As Grenier filled up notebook after notebook, it seemed unclear how these notes, some of them just verbatim transcriptions of snatches of conversation, might eventually be transformed into poetry. Indeed, with the exception of what we would now call language poetry journals, like This or Tottel’s, Grenier’s own publications of poetry were relatively few until, following a show in a gallery setting at Franconia College, Whale Cloth Press published Sentences in 1975. Sentences was a book in a box: 500 cards, 5 inches high, 8 inches wide, text typed (in “landscape” format) in Courier from an IBM Selectric typewriter, housed in a dark blue cloth covered folding box.
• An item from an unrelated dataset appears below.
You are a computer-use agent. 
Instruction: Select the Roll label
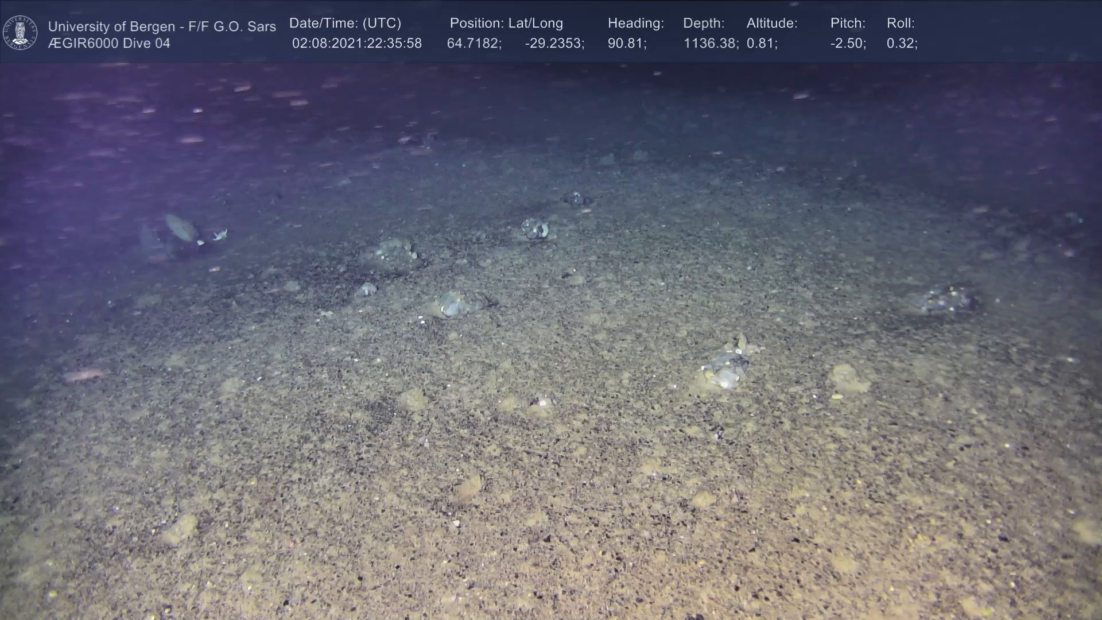tap(900, 24)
Not only could one shuffle the cards, there was a rumor that no two boxes had started with the works in the same order.

 

More important than the presentation was the content. One example:

JOE

 

JOE

One could hardly find, or even imagine, a simpler text, yet it undermines everything people know or, worse, have learned, about titles, repetition, rhyme, naming, immanence. If we read it as challenging the status of the title, then on a second level it is the most completely rhymed poem conceivable. & vice versa. As language, this is actually quite beautiful in a plainspoken manner, the two words hovering without ever resolving into a static balance, never fully title & text, nor call & response, neither the hierarchy of naming nor parataxis of rhyme.

 

There were, of course, other, earlier works that focused on the micropoem, such as Aram Saroyan’s books in the 1960s. Where Grenier differed was in his persistent focus, insisting that that the poem’s responsibility first of all was to the language through which it came into being. So where Saroyan had one or two poems per book that actually expanded what poetry might do, Sentences had hundreds.

 

Sentences was originally published in an edition of only a few hundred copies. Today an electronic edition is available from the Whale Cloth website (www.whalecloth.org), but otherwise this seminal work has never been reprinted. I keep my copy literally next to the OED.